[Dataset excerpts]
◆ ◆ ◆ ◆ ◆

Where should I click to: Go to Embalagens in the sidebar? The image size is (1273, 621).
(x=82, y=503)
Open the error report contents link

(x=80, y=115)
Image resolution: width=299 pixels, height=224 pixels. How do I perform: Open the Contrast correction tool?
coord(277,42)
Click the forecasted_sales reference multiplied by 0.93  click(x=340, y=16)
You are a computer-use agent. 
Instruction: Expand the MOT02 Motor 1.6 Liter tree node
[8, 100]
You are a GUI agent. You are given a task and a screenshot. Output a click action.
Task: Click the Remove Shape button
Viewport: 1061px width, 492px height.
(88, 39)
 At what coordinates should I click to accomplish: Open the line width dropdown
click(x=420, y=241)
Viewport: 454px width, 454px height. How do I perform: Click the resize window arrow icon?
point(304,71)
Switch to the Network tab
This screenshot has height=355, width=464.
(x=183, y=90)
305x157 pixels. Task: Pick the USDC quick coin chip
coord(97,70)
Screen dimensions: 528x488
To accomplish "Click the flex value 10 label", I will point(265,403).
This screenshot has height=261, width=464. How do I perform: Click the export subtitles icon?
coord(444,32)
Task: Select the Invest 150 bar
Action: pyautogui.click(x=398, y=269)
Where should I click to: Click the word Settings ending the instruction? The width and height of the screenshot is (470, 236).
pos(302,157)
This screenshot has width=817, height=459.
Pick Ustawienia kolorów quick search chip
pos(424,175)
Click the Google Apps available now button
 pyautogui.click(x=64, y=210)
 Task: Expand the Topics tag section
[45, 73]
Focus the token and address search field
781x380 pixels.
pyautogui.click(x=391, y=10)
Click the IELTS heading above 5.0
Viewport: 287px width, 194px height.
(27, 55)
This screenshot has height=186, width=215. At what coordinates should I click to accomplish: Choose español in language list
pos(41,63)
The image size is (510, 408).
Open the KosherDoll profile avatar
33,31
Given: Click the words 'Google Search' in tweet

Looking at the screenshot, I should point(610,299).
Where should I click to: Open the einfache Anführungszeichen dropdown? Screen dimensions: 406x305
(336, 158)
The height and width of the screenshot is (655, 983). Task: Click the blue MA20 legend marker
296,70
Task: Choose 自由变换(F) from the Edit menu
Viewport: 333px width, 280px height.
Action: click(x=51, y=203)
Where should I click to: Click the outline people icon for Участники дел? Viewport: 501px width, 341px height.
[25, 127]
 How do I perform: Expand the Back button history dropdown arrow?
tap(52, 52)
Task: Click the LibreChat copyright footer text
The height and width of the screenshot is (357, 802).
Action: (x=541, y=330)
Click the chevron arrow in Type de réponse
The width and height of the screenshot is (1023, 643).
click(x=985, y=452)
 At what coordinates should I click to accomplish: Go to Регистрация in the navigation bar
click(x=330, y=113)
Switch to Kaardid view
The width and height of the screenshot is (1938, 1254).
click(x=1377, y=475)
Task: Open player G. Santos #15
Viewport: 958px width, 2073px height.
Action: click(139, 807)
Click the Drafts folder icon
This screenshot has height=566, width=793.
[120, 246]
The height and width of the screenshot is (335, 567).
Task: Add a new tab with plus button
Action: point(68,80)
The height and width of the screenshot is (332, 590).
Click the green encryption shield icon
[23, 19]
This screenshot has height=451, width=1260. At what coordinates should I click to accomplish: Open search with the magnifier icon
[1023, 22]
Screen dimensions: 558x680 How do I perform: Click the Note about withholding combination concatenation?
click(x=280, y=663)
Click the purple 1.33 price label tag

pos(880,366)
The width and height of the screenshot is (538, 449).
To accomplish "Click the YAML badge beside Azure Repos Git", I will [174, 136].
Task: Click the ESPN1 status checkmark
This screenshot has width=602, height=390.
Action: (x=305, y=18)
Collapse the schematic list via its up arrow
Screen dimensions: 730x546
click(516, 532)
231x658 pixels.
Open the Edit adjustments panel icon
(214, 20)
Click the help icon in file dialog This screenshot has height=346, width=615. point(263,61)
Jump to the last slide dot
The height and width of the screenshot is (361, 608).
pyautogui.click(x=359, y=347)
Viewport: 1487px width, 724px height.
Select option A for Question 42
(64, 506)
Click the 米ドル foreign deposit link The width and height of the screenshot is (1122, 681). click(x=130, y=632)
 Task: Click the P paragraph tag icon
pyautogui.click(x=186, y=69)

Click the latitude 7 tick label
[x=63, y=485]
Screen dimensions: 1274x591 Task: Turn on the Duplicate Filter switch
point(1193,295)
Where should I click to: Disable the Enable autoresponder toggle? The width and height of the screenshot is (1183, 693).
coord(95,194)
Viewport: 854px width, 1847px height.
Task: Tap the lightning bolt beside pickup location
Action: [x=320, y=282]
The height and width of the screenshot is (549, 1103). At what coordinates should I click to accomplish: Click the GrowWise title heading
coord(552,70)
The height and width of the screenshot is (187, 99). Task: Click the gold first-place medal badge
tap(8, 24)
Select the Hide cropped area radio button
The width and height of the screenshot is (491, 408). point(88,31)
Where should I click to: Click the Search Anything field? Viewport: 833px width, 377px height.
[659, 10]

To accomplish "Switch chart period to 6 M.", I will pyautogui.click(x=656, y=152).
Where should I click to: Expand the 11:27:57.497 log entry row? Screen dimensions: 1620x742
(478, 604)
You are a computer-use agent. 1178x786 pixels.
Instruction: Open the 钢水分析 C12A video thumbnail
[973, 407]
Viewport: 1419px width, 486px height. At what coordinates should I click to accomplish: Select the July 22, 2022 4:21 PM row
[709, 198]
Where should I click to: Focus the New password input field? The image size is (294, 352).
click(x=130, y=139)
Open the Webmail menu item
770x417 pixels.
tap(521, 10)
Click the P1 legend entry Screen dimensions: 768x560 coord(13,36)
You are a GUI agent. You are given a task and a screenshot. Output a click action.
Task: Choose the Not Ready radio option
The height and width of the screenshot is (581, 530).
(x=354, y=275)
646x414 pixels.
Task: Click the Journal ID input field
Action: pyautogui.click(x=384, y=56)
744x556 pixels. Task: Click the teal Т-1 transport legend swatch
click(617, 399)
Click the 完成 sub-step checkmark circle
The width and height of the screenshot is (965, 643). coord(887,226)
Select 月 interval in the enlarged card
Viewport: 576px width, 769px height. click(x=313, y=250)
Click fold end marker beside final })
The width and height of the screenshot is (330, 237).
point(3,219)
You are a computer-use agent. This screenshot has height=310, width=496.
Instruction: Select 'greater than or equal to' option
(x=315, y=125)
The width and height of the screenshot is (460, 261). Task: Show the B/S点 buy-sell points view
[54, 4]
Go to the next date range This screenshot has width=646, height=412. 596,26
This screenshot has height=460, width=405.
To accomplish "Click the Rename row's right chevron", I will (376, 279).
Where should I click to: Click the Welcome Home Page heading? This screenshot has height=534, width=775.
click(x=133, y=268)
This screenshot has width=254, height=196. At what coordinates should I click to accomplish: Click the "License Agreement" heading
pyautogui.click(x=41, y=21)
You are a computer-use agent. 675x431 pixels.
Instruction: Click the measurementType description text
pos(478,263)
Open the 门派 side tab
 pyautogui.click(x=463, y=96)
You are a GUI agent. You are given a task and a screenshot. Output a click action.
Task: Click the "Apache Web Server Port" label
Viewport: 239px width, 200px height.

◆ ◆ ◆ ◆ ◆

DESCRIPTION OF THE TASK:
Copy word for word the stretch of entries above from the line that has "Where should I click to: Click the outline" through the line that has "Task: Click the LibreChat", both ends included, and nothing outside it.

SOLUTION FOR THIS PROBLEM:
Where should I click to: Click the outline people icon for Участники дел? Viewport: 501px width, 341px height.
[25, 127]
 How do I perform: Expand the Back button history dropdown arrow?
tap(52, 52)
Task: Click the LibreChat copyright footer text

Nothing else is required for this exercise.